┌──

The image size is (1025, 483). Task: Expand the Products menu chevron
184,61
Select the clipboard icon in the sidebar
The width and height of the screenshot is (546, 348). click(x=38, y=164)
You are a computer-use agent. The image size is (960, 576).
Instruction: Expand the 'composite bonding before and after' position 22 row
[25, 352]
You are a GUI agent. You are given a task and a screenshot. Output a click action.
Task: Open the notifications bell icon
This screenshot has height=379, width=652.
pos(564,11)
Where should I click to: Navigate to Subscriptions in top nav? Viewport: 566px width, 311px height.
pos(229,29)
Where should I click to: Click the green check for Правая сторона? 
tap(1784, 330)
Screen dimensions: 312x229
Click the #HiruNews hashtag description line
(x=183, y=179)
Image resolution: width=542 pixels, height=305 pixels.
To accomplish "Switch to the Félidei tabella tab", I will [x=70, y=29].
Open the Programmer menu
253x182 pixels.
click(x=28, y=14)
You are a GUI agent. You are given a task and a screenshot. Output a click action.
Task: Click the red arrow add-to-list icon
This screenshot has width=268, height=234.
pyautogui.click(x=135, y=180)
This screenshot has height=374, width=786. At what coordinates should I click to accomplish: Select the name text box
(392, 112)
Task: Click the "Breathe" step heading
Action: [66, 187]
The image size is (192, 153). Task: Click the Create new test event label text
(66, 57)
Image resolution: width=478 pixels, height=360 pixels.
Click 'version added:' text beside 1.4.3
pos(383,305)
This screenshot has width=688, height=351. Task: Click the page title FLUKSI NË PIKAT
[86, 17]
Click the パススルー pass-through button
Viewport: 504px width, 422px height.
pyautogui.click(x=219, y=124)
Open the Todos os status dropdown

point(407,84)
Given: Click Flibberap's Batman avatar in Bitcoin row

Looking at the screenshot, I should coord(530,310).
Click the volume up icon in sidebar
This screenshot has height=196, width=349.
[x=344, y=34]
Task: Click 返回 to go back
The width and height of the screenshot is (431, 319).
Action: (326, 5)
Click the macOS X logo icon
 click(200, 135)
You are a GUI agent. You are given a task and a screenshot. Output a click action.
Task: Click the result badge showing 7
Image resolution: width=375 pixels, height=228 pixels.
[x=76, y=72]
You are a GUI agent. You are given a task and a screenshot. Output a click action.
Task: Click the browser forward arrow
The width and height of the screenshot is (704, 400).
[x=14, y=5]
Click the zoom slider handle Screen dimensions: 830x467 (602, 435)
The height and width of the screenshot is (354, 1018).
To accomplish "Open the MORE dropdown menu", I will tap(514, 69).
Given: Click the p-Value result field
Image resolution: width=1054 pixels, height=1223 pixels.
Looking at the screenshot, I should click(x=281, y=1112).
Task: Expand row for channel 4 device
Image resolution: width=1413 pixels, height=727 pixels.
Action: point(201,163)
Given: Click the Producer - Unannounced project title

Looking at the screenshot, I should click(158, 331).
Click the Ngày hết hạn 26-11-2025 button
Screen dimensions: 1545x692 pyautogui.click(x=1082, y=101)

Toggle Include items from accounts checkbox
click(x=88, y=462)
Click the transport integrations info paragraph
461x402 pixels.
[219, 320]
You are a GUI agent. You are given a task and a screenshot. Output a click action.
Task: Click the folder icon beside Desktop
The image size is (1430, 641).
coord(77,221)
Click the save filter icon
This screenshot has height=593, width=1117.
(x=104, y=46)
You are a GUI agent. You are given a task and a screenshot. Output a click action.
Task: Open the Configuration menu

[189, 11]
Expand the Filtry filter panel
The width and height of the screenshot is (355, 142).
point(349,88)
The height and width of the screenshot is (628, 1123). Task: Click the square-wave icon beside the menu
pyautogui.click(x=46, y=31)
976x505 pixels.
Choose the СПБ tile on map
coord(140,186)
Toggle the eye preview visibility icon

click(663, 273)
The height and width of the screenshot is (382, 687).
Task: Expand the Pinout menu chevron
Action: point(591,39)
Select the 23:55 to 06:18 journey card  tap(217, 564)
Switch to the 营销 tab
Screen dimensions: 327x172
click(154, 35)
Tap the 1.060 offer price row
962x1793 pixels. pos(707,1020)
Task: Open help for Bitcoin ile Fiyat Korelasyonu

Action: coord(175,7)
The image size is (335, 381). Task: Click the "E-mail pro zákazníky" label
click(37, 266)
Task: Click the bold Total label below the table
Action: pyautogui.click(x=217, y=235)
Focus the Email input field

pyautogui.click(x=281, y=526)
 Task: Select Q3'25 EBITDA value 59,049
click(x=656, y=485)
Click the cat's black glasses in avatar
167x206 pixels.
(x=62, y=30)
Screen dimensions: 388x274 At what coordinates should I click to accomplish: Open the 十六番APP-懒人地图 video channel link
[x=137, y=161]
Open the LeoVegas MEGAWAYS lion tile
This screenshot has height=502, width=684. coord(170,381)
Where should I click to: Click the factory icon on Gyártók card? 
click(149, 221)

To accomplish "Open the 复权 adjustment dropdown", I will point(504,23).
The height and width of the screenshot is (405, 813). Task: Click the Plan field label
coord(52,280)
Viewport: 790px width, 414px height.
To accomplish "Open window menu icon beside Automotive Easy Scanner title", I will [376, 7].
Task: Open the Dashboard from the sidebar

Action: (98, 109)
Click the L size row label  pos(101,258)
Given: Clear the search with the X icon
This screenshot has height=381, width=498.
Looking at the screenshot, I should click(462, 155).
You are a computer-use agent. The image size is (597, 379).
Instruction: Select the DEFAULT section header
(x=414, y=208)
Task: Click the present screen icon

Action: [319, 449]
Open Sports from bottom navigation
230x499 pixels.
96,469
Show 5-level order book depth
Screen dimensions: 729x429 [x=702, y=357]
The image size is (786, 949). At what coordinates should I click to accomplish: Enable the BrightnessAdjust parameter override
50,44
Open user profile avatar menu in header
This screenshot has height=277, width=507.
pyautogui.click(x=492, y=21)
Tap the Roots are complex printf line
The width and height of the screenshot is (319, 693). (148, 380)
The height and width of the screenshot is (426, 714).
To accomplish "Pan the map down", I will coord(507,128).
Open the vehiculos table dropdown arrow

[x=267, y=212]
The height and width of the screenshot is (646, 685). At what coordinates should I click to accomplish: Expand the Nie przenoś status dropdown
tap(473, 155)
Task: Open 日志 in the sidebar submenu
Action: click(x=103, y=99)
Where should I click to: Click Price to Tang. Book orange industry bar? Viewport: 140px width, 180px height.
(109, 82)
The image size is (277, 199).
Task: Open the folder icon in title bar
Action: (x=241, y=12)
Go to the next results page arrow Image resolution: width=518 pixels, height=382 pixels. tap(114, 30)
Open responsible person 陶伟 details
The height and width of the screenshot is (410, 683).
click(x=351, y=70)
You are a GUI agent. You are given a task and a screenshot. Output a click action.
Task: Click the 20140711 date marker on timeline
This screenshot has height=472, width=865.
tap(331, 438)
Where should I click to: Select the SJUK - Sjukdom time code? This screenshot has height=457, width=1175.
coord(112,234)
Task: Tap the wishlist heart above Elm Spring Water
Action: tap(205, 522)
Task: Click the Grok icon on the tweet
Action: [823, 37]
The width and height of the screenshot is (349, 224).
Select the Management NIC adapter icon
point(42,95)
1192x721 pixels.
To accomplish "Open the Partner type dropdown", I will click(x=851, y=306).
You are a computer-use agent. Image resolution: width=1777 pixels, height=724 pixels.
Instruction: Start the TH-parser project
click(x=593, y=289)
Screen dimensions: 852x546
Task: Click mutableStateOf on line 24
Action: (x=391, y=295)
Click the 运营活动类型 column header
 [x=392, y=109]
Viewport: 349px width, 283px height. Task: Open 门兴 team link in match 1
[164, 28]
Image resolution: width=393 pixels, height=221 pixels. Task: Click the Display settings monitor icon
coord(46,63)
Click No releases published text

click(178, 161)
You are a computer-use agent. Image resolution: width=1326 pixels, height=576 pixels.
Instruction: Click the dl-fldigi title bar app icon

└──

(What is expected): Include the first line, the line containing "Image resolution: width=542", and every line between them, copied exactly from the material above; output no other line.

(Your response):
The image size is (1025, 483). Task: Expand the Products menu chevron
184,61
Select the clipboard icon in the sidebar
The width and height of the screenshot is (546, 348). click(x=38, y=164)
You are a computer-use agent. The image size is (960, 576).
Instruction: Expand the 'composite bonding before and after' position 22 row
[25, 352]
You are a GUI agent. You are given a task and a screenshot. Output a click action.
Task: Open the notifications bell icon
This screenshot has height=379, width=652.
pos(564,11)
Where should I click to: Navigate to Subscriptions in top nav? Viewport: 566px width, 311px height.
pos(229,29)
Where should I click to: Click the green check for Правая сторона? 
tap(1784, 330)
Screen dimensions: 312x229
Click the #HiruNews hashtag description line
(x=183, y=179)
Image resolution: width=542 pixels, height=305 pixels.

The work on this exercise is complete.